Pabkin’s One Liner: It’s like Magic! But is it?
Imagine an Age of Exploration full of alchemy, human dissection, sea monsters, betrayal, torture, religious controversy, and magic. In Europe, the magic is thin, but at the edge of the world, where the stars reach down close to the Earth, wonders abound. This drives the bravest explorers to the alluring Western Ocean. Christopher Sinclair is an alchemist who cares only about one thing: quintessence, a substance he believes will grant magical powers and immortality. And he has a ship.
The description for Quintessence totally got me hook line and sinker *giggles at my joke?* I thought this was going to be a fantasy but as it turned out it was an alternate history fantasy. I haven’t read many of them because I usually prefer fiction to history. If done well though I think it can be fun to read, which I think this does well.
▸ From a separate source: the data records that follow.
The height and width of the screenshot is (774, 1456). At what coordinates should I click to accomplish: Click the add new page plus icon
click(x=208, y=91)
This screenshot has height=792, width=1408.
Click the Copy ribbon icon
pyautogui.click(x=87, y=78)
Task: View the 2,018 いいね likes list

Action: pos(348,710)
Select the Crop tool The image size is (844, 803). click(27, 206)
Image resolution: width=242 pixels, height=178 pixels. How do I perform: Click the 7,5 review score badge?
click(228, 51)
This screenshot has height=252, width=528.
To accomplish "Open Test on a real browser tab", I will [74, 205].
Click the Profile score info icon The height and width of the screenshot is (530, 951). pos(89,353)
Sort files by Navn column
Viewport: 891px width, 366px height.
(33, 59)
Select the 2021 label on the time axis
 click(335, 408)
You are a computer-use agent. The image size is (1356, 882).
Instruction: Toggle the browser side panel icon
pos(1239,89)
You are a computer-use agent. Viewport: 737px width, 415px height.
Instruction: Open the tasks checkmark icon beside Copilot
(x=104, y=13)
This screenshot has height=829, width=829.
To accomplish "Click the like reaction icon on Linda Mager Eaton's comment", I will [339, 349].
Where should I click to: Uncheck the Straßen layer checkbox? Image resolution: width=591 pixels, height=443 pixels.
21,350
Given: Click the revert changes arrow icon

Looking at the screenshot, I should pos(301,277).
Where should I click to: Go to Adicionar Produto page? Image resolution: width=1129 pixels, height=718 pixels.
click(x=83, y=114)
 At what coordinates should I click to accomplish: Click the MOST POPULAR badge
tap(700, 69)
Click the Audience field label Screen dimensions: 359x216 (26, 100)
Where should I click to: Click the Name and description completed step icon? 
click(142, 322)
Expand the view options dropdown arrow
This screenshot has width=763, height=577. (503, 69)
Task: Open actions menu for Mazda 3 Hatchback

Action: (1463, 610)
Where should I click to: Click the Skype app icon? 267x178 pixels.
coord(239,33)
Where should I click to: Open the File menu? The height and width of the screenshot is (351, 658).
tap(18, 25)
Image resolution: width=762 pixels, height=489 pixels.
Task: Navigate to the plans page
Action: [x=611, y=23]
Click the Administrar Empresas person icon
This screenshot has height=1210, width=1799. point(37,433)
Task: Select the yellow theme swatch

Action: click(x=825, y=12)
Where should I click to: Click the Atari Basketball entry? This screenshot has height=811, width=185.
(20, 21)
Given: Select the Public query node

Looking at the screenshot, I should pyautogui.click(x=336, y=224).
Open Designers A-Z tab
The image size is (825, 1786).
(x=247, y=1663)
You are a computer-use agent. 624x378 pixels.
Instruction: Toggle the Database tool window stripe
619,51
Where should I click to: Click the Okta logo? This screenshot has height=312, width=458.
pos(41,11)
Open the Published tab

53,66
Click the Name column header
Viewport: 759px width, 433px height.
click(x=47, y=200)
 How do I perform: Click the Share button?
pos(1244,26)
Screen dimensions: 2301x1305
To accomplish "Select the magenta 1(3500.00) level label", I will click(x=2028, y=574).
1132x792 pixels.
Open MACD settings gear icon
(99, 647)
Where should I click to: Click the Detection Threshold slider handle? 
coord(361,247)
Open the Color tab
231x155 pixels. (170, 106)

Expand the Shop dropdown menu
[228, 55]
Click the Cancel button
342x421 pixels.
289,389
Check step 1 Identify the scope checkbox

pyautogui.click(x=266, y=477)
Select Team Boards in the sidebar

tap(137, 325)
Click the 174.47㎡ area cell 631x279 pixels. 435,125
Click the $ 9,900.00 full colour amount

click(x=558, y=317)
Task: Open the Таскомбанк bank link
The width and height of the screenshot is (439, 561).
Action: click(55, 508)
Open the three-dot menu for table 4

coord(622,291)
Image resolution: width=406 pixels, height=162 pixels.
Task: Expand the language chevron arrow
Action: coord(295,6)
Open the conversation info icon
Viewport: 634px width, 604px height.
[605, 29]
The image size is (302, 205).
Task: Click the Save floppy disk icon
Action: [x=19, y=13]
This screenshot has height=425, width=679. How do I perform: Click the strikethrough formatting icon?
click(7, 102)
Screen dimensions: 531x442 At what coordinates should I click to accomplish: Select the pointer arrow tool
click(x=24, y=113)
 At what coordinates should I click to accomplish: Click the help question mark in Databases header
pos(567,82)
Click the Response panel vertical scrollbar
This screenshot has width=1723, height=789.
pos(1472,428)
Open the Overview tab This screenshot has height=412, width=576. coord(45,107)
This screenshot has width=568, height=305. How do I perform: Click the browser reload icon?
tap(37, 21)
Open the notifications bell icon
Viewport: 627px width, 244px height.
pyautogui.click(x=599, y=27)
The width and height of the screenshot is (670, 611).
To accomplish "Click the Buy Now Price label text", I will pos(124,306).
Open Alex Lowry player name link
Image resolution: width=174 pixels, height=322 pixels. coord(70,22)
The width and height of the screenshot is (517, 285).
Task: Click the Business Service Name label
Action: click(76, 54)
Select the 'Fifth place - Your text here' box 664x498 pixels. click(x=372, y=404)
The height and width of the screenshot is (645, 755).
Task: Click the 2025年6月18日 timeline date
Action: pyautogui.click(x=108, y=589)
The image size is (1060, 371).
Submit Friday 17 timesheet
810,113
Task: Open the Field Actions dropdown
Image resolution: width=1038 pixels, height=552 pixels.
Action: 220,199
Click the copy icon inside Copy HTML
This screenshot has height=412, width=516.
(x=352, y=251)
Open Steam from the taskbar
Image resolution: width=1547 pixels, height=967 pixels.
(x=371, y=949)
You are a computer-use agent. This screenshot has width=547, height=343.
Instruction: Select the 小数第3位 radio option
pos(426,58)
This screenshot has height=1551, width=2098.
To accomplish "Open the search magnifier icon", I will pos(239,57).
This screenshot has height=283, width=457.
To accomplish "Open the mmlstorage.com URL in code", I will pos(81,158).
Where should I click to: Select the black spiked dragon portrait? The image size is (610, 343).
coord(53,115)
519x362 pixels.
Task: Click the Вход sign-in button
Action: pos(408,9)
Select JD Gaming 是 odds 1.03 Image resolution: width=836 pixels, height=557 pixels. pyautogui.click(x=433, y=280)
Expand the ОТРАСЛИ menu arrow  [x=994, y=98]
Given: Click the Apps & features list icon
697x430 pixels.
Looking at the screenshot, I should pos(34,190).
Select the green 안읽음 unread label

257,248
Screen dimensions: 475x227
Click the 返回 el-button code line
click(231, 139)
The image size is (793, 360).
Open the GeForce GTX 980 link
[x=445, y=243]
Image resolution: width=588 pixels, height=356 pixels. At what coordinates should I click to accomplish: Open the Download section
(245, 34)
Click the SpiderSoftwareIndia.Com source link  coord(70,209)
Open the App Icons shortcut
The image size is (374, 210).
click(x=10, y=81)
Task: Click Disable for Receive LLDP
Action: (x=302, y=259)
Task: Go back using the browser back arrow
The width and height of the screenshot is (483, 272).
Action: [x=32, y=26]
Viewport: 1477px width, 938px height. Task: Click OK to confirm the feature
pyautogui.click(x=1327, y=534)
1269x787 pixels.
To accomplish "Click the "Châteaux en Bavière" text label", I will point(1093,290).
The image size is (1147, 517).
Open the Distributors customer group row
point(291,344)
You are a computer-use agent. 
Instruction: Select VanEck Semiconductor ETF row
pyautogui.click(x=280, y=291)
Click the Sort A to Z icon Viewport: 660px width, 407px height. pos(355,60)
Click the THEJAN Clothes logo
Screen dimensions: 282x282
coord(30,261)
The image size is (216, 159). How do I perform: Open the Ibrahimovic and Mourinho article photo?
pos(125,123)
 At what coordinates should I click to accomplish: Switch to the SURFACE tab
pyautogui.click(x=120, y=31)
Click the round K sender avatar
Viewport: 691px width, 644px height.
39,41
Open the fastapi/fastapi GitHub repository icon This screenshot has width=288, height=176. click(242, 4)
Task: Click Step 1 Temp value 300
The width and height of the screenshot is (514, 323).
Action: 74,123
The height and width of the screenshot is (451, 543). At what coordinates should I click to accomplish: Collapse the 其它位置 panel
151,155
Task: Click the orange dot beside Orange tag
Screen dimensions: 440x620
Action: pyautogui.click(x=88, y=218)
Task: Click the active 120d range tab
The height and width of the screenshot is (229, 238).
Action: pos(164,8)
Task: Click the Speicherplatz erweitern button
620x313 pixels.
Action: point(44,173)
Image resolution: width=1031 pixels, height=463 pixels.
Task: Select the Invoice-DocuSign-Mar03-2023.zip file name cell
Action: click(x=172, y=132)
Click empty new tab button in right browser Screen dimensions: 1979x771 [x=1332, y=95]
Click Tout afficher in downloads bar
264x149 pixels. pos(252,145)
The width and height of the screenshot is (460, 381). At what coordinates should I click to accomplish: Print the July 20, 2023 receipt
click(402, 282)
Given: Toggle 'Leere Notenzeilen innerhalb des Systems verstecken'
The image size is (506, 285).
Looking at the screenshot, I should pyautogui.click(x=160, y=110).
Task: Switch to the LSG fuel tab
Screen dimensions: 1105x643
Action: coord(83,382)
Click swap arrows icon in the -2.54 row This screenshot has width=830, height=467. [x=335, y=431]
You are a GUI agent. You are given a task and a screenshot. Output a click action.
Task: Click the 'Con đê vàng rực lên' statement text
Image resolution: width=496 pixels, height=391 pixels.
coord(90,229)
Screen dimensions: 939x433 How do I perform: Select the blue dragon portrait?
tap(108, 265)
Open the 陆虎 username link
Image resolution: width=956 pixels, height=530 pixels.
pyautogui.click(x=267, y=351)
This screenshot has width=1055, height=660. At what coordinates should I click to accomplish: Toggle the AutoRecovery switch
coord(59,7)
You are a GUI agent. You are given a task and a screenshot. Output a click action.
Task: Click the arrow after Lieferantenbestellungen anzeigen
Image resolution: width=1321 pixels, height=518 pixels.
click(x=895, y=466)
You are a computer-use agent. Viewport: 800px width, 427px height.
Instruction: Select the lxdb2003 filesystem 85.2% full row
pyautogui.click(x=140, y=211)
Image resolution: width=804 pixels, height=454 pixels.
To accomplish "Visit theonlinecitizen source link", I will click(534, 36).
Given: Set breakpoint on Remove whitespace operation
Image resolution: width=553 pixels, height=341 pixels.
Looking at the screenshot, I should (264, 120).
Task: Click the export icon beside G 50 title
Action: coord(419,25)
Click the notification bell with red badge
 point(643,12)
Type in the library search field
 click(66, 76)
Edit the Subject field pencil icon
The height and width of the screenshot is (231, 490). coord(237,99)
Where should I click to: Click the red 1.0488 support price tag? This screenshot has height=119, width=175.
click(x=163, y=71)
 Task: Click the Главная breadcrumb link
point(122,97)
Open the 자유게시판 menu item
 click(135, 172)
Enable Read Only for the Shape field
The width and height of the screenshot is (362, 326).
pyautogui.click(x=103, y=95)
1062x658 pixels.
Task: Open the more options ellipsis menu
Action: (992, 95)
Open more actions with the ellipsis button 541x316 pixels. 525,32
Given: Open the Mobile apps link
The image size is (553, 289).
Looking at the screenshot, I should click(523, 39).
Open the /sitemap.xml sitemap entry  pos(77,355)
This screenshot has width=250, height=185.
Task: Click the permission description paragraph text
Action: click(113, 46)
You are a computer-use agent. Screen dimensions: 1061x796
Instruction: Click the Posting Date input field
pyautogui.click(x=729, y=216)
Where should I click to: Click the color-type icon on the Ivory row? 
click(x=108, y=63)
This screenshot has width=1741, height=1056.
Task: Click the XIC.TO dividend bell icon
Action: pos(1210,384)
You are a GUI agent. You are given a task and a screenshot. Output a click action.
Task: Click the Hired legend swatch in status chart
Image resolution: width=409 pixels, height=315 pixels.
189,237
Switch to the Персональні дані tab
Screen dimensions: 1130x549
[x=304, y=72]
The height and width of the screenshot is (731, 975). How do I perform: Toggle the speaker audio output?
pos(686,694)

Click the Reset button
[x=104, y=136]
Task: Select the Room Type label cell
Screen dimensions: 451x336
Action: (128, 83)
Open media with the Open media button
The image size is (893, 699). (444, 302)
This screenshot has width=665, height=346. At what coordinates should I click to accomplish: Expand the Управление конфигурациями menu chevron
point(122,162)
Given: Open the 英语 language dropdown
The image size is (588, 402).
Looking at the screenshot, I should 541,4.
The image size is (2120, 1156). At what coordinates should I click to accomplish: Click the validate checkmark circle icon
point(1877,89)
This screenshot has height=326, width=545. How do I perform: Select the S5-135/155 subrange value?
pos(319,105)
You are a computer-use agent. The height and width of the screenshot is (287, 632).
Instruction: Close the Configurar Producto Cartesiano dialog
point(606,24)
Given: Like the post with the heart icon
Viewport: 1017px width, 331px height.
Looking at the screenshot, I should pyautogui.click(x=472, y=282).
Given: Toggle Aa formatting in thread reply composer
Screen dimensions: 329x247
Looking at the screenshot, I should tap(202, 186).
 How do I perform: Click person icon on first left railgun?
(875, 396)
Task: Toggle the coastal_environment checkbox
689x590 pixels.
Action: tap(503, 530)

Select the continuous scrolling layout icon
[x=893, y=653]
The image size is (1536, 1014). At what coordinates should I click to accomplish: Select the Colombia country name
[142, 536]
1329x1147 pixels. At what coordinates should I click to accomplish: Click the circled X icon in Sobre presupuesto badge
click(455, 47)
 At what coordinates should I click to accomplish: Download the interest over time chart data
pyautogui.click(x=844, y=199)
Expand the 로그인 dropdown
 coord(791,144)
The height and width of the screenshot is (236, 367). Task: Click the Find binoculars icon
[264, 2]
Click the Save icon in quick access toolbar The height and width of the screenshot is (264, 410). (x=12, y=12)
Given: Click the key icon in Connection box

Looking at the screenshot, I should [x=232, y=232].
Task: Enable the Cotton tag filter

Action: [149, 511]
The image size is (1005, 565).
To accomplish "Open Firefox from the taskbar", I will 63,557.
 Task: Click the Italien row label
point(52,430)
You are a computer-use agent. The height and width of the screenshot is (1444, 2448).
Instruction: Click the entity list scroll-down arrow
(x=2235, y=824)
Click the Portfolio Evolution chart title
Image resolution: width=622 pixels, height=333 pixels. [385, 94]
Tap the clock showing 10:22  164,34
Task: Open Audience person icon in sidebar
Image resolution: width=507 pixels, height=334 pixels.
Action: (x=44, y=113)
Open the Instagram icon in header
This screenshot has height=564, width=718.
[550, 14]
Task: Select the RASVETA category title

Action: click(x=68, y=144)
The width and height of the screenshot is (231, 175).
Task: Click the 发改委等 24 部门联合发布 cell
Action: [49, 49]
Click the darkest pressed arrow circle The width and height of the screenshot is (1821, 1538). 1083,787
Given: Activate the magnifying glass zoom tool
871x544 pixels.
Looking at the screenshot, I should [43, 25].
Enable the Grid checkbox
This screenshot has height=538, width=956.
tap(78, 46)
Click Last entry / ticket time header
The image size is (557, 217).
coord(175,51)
There were of course moments where I felt things were just a bit too much. As if Walton was trying to put so much in that the plot strength suffered because of it. One example is a character that happens to be a creature Chichirico I thought would play so much bigger of a role, I was disappointed with the dismissal his role was given. Then there is a potential battle between his tribe and another with tension that is built up throughout the book that completely goes nowhere. I didn’t feel a major connection to any of the characters except Catherine, such that it’s only been a few days and the images of them have already mostly faded from my mind. Even their names didn’t stick long with me which is unusual.
On the up side, normally I don’t enjoy books that have a lot of religious content, or religious persecution. In Quintessence it worked though because it was an alchemist, a physician and several theologians that were all discussing it without ripping each other’s faces off. You got to hear several different sides of the argument and to me it wasn’t even about religion at all but about each of those people’s quests towards knowledge and peace with themselves. Of course I found the scientific theories and discussions they had way more interesting. That is important to me because like I said – I do NOT like reading books that have a lot of religious overtones. They always end up feeling preachy to me. This content fit perfectly because during that time period that is exactly what was happening, people trying to escape religious persecution and the Inquisition.
Heck I don’t even know what to call it magic? Science? It’s magic but explained and tackled in a scientific and alchemical way. This was definitely my favorite aspect of Quintessence was the concept of it all and the experimentation and inventions. I was a bit disappointed though that there wasn’t more time spent at sea. MORE SEA MONSTERS I SAY! It appears the set up allows for another book but I think I’ll be satisfied with having just read this one.